Dear NIC Online: I’m moving to Canada soon, and I haven’t yet secured employment there. How can I address potential career gaps on my resume?
Gappy Job Seeker
Dear Gappy Job Seeker:
Career gaps happen for many reasons – starting a family, completing a bridging program, caring for a loved one, and moving to a new country are some of these possible reasons. When preparing a resume, you may be concerned about how these employment pauses could hurt your chances of landing a job interview. There are different ways to address a career break while making a good impression on the hiring manager. Here are three of them.
Cover the gap
When you include a Relevant Work Experience heading on your resume, you are implying that the list of positions listed is not exhaustive and that you are only communicating the work experience that is relevant for the job. When you focus on relevant experience, you may also want to address the gap on your cover letter.
Over the past six months, I took time off work to relocate to Canada. During this time, applied and fine-tuned my adaptation skills. I’m incredibly excited about the opportunities that come with this relocation, such as this position.
Include the gap in your employment chronology
Write your resume using a chronological format. Explain the career gap in the Work Experience section of your resume. Keep it short and positive. If you can, find a way to describe something you accomplished during the employment break.
Bridging Program for IEPs, York University, 2015-2017
Upgraded engineering skills through the completion of 8 bridging courses and a certification examination.

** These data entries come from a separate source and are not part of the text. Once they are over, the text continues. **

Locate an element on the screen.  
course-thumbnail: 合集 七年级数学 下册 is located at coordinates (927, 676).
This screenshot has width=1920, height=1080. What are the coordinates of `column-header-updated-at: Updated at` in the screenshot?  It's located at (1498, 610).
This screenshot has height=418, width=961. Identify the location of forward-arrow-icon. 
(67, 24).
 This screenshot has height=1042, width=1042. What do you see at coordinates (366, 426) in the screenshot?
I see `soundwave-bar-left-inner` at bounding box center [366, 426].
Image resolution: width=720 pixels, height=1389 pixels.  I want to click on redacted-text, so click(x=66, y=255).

Sabbatical, Compassionate Care Leave, 2017-2018
You do not need to add details about this type of gap.
Volunteer to fill the gap
Your work experience can and should include relevant paid, unpaid, co-op, and internship experience. Volunteering is defined as an unpaid experience. Look for volunteering opportunities that are aligned with your profession. Remember that volunteering is also an excellent way to
- Expand your professional network,
- Gain new skills, and
- Become familiar with the Canadian workplace Culture in a safe environment.
For more information about how a volunteering experience can benefit your career in Canada, read this blog article.
If you opt for disclosing the gap, remember that these employment pauses are not unusual and it is OK to have them. Be prepared to address the career gaps in a positive way using neutral language. Stress lessons learned and new-acquired skills on your cover letter and during the job interview.
Otherwise, use volunteering, side jobs, and professional development courses to fill gaps on your resume.